Gestion des conflits d’intérêts : l’emploi d’avant et d’après-mandat

La mobilité accrue entre les secteurs public et privé – et, notamment, les allers-retours de certains individus entre les deux sphères – suscite au sein de la population des interrogations qui peuvent entamer la confiance à l’égard de la fonction publique. Dans le même temps, il est dans l’intérêt de la population et des administrations de donner au secteur public la possibilité de recruter des agents expérimentés et qualifiés pour servir l’intérêt général. À cet égard, les situations de conflit d’intérêts doivent être repérées et gérées de manière appropriée et adéquate afin de garantir une saine gouvernance démocratique. Une approche trop stricte pourrait entraîner une inefficience bureaucratique et, de plus, décourager le recrutement d’agents qualifiés et compétents au sein du secteur public.
____________________
_Objectif A:_
D'après le texte sur les conflits d'intérêts, quels effets pourrait avoir une approche trop stricte ?
_Objectif B:_
Prolongez le texte sur l'emploi d'avant et d'après-mandat à la suite de sa dernière phrase.

_Données affichées:_
____________________
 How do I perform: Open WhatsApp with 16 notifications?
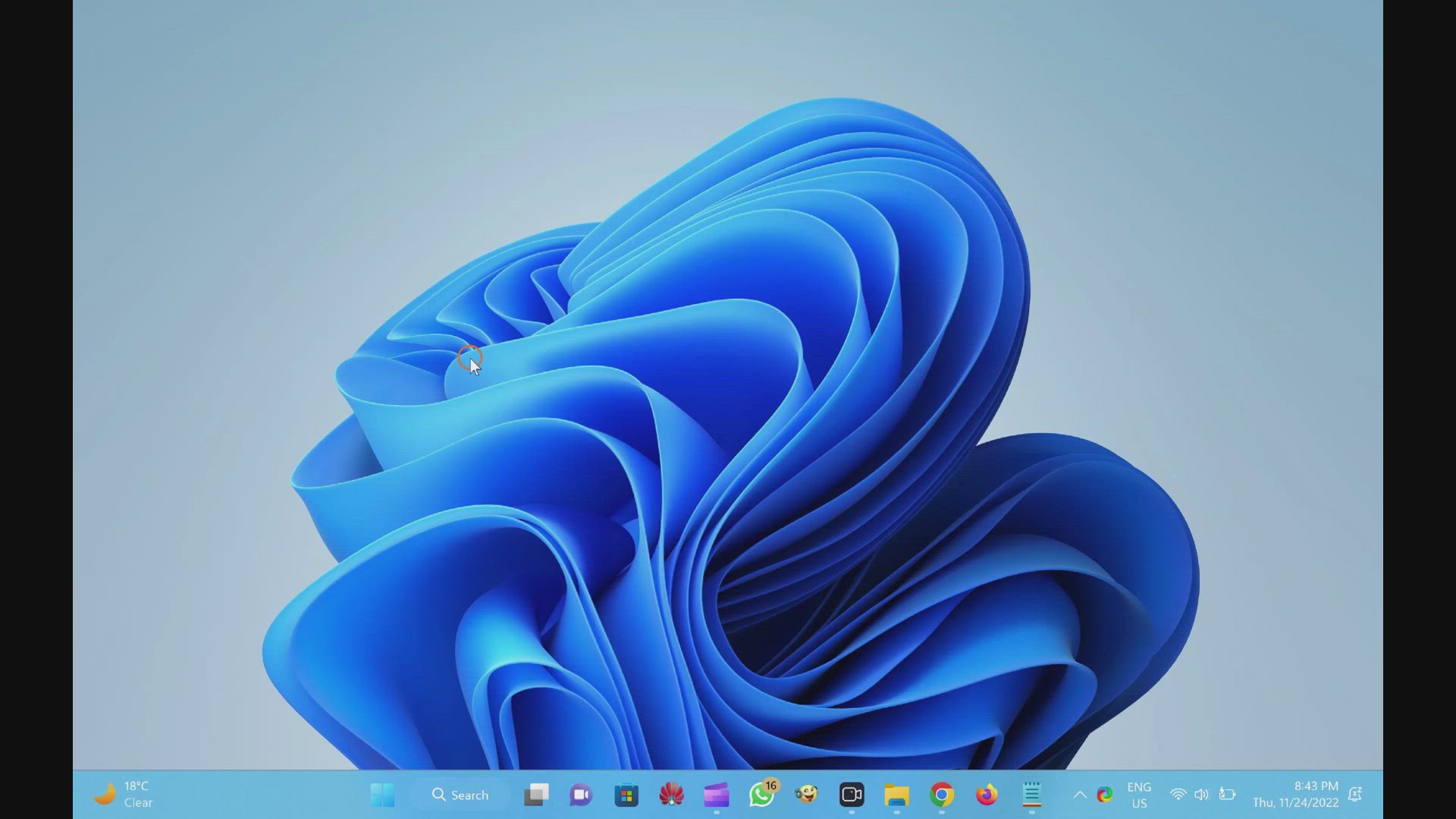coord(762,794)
____________________
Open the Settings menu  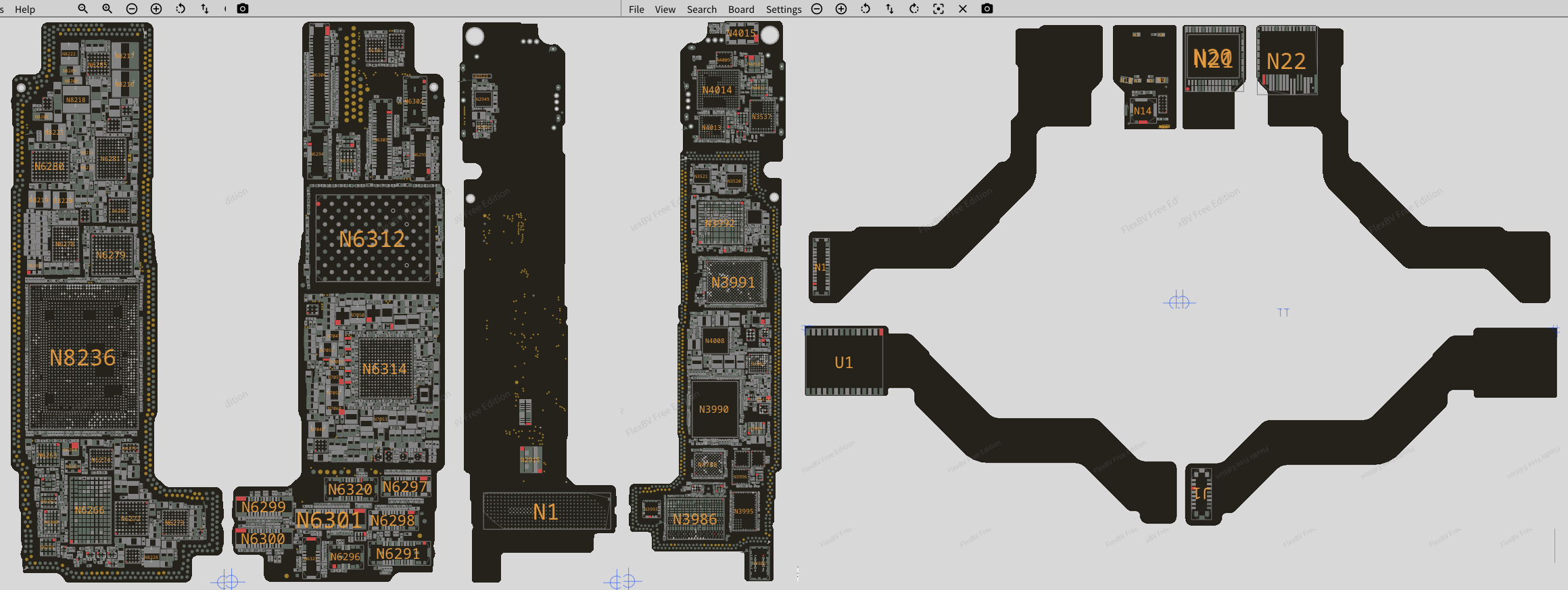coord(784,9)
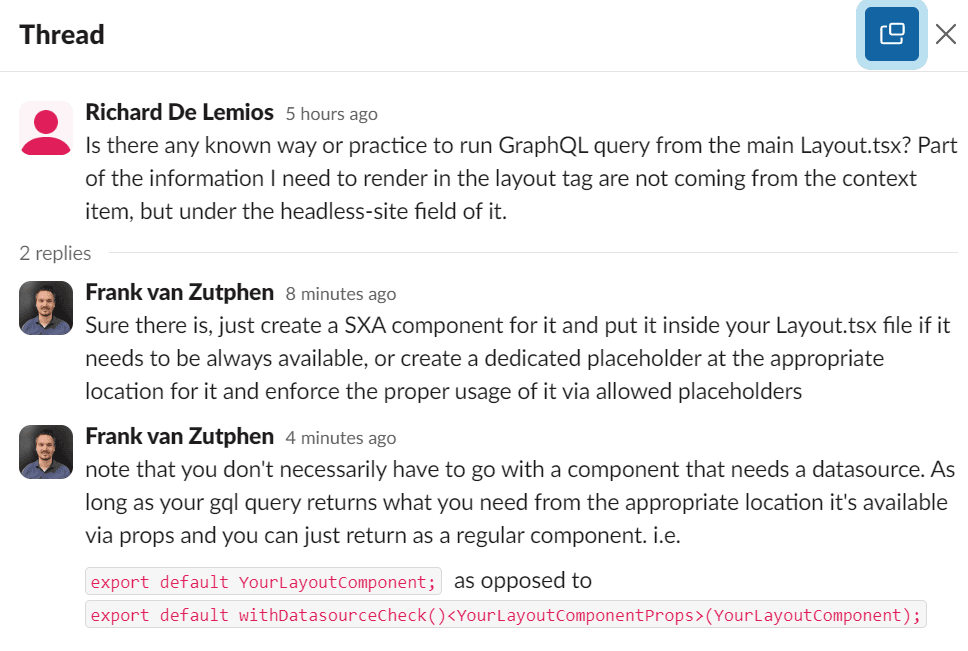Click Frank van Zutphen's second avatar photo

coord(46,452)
____________________
_Résultat A:_
Elle pourrait entraîner une inefficience bureaucratique et décourager le recrutement d'agents qualifiés et compétents au sein du secteur public.

_Résultat B:_
Pour traiter correctement la question de l’emploi d’après-mandat, 22 pays de l’OCDE ont édicté des règles et procédures spécifiques. À l’exception de la Suède, tous les pays membres de l’OCDE étudiés contraignent légalement les agents publics à ne pas utiliser d’informations confidentielles ou d’autres informations « d’initié » une fois qu’ils quittent le secteur public. De plus, 21 d’entre eux (soit 66 %) imposent un délai de carence pendant lequel les personnes qui quittent la fonction publique n’ont pas la possibilité d’exercer des activités de lobbying ni de s’impliquer dans des opérations officielles en interagissant avec d’anciens subordonnés ou collègues de la fonction publique. La durée de ce délai de carence varie en fonction des pays : si elle est inférieure à un an en Autriche, elle peut durer jusqu’à cinq ans en Allemagne, où les emplois d’après-mandat en lien avec les anciennes fonctions de l’agent public doivent être déclarés et peuvent être interdits s’ils nuisent à l’intérêt général. Le délai de carence peut varier selon les agents publics, en fonction de leur ancienneté et de la nature de leur poste ; c’est notamment le cas aux États-Unis, au Royaume-Uni et en Slovénie. Pendant le délai de carence, certaines catégories d’agents publics perçoivent une compensation en Autriche,en Espagne, en Israël, en Norvège et au Portugal. En Espagne par exemple, les agents publics touchent 80 % de leur salaire de base en guise de compensation, laquelle, en Norvège, est uniquement attribuée en cas d’interdiction d’accepter une nomination spécifique ; son montant équivaut au salaire perçu par l’agent juste avant son départ de la fonction publique.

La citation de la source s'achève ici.